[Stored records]

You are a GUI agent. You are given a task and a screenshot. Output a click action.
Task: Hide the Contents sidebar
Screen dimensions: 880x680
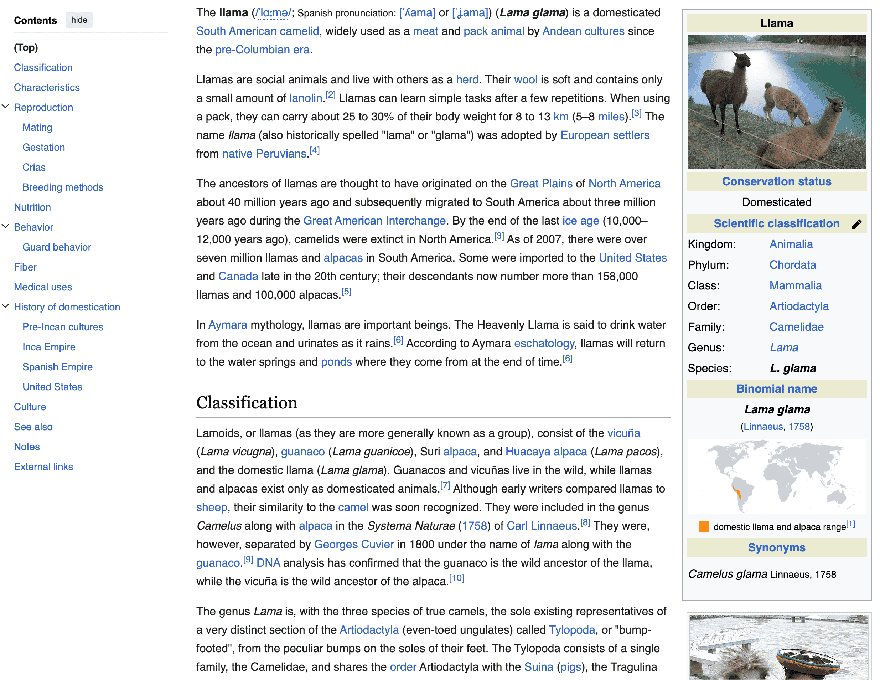pos(79,20)
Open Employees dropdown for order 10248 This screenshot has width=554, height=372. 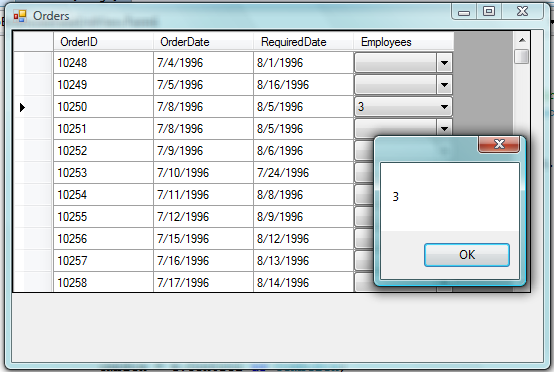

• Required action: Set out, exactly as given, the line that contains "Task: Hide the Contents sidebar" along with each line after it through the end of the records above; omit the pictures.

• Task solution:
Task: Hide the Contents sidebar
Screen dimensions: 880x680
pos(79,20)
Open Employees dropdown for order 10248 This screenshot has width=554, height=372. 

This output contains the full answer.